Alluna dragged him back fiercely.
"No, no! It means your life, John. Let the secret die, and she will
forget. She is so young. Time will cure her--time cures everything.
Don't tell her--don't tell any one--and, above all, don't tell that
soldier! He would not believe, nor would she. Even I have doubted!"
"You?"
"Yes, John. And if I don't believe, what is a stranger to say? No man
knowing you would believe the tale--without proof. Suppose she
doubted--have you ever thought of that? Would you not rather have her
die still loving you than live and disbelieve?"
"Yes, yes! Of course, I--I've thought of that, but--Woman, you're worse
than a rattlesnake!"
"Even if he knew, he might not marry her. You at least are clean, and
that other man was a devil. A brave man's life is too great a price to
pay for a grief that will die in a year." Alluna was speaking swiftly
in her own language, her body tense, her face ablaze, and no man seeing
her could ever again have called her people stolid.

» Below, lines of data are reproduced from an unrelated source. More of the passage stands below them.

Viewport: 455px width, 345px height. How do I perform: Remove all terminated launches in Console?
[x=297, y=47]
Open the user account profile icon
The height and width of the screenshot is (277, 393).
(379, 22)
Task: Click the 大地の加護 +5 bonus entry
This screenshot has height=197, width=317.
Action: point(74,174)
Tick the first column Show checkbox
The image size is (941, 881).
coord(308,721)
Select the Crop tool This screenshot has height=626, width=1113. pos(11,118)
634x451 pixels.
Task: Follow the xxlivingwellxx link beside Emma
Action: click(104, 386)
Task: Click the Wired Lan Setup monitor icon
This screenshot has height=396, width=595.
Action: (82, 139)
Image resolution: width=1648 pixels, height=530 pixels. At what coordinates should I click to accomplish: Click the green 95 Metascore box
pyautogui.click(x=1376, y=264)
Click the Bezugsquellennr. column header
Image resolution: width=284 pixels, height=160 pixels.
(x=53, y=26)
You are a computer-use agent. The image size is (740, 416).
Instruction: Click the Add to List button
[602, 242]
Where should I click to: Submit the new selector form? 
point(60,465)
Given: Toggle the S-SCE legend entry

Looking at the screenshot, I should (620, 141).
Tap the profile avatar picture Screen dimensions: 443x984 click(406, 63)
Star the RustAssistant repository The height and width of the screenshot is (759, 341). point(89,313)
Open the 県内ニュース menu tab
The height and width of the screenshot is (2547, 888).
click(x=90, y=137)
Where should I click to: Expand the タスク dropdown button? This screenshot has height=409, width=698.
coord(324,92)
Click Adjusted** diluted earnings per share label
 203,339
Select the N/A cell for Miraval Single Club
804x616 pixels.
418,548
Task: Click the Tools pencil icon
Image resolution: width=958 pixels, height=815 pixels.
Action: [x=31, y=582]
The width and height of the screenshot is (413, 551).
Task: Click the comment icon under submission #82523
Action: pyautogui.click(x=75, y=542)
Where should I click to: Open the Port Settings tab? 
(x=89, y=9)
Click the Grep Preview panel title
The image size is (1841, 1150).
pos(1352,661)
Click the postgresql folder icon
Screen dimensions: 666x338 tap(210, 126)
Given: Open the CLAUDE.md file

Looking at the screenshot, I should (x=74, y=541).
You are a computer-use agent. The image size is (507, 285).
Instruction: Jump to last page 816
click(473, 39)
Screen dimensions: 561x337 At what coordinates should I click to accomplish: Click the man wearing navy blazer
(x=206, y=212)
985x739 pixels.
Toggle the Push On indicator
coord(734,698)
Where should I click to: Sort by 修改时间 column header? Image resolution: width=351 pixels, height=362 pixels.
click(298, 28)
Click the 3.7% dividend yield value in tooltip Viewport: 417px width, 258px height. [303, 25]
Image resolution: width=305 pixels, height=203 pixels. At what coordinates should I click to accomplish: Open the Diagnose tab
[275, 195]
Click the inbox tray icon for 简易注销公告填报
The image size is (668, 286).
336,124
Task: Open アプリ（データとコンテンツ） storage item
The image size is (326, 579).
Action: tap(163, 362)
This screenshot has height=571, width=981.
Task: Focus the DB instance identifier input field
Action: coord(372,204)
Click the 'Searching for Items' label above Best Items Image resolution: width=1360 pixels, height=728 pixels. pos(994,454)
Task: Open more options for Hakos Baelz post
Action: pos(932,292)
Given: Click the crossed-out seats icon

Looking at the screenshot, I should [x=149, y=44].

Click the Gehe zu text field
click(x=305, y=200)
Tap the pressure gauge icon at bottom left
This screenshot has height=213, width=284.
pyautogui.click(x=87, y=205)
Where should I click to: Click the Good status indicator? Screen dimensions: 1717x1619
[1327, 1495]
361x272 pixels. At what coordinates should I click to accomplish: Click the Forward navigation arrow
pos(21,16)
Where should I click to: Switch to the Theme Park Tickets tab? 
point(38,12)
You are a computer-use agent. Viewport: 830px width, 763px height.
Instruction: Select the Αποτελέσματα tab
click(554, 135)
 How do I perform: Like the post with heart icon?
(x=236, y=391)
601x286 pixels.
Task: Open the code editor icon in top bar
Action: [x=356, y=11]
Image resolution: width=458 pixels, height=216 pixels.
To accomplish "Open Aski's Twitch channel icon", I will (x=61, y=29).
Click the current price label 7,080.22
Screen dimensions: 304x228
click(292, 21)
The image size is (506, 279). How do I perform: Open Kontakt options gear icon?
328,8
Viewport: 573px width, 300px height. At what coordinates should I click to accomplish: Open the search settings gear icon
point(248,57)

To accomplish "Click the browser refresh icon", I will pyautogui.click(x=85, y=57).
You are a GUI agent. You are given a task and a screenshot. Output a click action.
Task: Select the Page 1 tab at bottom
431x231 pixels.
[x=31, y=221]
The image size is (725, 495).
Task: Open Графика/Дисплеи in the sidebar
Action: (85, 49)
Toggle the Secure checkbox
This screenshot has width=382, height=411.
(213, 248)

"You think time will cure a love like that?" he said.
"Yes, yes!"
"That's all you know about it. Time may act that way perhaps in cities
and such places, but out in the hills it is different. When you've got
the breath of the forest in you, I say it is different. Time--why, I've
lived fifteen years in the open with a living memory. Every night I've
dreamed it over, every day I've lived it through; in every camp-fire I
see a face, and every wind from the south brings a voice to me. Every
stormy night a girl with eyes like Necia's calls to me, and I have to
follow. Every patch of moonlight shows her smiling at me, just beyond,
just in the shadow's edge. Love! Time! Why, Alluna, love is the only
thing in the world that never dies, and time only makes it the more
enduring."
He took up the white slouch hat he had thrown down when he came in, and
stepped to the door.
"Where are you going?" inquired the squaw, fearfully.
"To the barracks to give myself up!"
She flung herself at him with a great cry, and seized him about the
waist.
"You never loved me, John, but I have been a good woman to you,
although I knew you were always thinking of her--and had no thought of
me. I have loved this girl because you loved her. I have hated your
enemies because you hated them, and now I remember while you forget."
"Forget! What do you mean?"
"Stark!"
The man paused. "I did almost forget him--and after fifteen years!"